(Source items)
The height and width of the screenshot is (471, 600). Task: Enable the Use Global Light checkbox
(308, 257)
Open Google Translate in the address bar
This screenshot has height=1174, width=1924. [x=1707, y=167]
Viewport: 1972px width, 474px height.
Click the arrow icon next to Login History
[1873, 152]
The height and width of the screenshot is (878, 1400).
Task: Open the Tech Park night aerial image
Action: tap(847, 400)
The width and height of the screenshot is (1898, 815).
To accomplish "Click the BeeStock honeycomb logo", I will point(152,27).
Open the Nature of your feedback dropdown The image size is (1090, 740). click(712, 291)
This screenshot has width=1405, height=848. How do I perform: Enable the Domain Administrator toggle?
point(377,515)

• Goal of the exercise
Extract every line of the items above and copy it word for word.

• Completed exercise
The height and width of the screenshot is (471, 600). Task: Enable the Use Global Light checkbox
(308, 257)
Open Google Translate in the address bar
This screenshot has height=1174, width=1924. [x=1707, y=167]
Viewport: 1972px width, 474px height.
Click the arrow icon next to Login History
[1873, 152]
The height and width of the screenshot is (878, 1400).
Task: Open the Tech Park night aerial image
Action: tap(847, 400)
The width and height of the screenshot is (1898, 815).
To accomplish "Click the BeeStock honeycomb logo", I will point(152,27).
Open the Nature of your feedback dropdown The image size is (1090, 740). click(712, 291)
This screenshot has width=1405, height=848. How do I perform: Enable the Domain Administrator toggle?
point(377,515)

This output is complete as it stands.